In order to invest in what Peter Lynch calls “Tenbaggers” (stocks that increases 10 times from your initial purchase) you should look at companies that have superior earnings power. In other words, if you want to generate triple digits and grow your portfolio in a meaningful way, you should look at companies with incredible products, entrepreneurial management teams and potential new product releases. In this article I will cover three companies that show interesting competitive advantages that will enable them to achieve long-term success in promising and growing markets like electric vehicles, smartphones and innovative consumer devices. While I think these companies are unrelated, I am sure they have specific key drivers in common: superior earnings potential and a growing market share. Let’s go and look for Tenbaggers!

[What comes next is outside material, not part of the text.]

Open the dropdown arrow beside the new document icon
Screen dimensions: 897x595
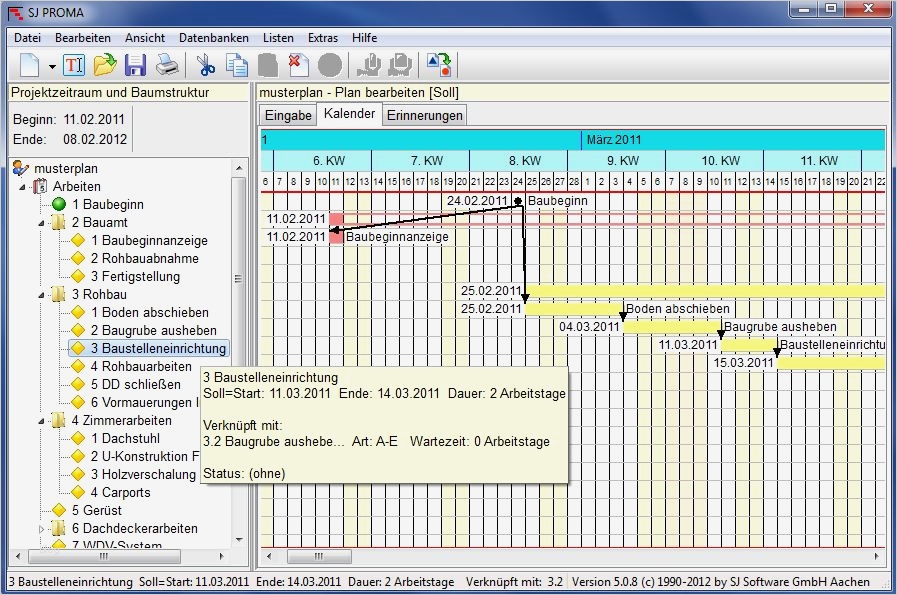52,67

Could Tesla be the Apple of Automobiles ?
Tesla Motors Inc (NASDAQ:TSLA) is an electric vehicles and components manufacturer that has been performing very well in the past year, and extremely well in May. On May 8, it reported positive earnings for the first time in its history, with an EPS of $0.12 that beat analyst estimates of $0.04 and generated a positive market reaction that drove the company to a market capitalization of $8.7 billion, surpassing Fiat’s market cap of $7.7 billion. To a great extent, this price increase is driven by short sellers covering their positions after the positive surprise earnings. Tesla Motors Inc (NASDAQ:TSLA) is one of the most shorted stocks in the Nasdaq, with a short interest, comprised of a significant portion of naked short positions, of approximately 40% of Tesla Motors Inc (NASDAQ:TSLA)’s float. But to a certain degree this price action reflects improved fundamentals and growth prospects. Tesla Motors Inc (NASDAQ:TSLA)’s Model S received outstanding reviews, and efficiency gains and increased margins all positively contributed to the bottom line.
I think that Tesla Motors Inc (NASDAQ:TSLA) will succeed in the long run because it is in the way of moving from a niche luxury market (Model S/X) to a mass affluent segment (upcoming model Gen III), a strategy that could mean exponential future profits. In addition, the company has been improving its balance sheet and offers customers the possibility of owning a Tesla Motors Inc (NASDAQ:TSLA) for just a $400 monthly payment from a newly released lease buying program. These kind of “high growth plays” are very hard to analyze from a value-investor perspective: for example, who could have predicted that Apple’s 2004 P/E of 60 will end up being cheap because the company will release the iPhone and iPad some years later? A similar case happened with Amazon in 2004, as the company has been trading at high multiples since the stock became public, but the stock keeps rising.
Forward looking, the stock should be able to produce a model costing just $35,000 in about three to four years. In addition, Tesla plans to dramatically expand its electric-car charging network and could partner with Google to develop self-driving electric cars. While the stock is extremely expensive at this time, I think that it is one of the companies that has the biggest room for appreciation in the coming years. Some Bulls even think that the stock could trade to $300 as the company keeps expanding and delivering double-digit earnings growth.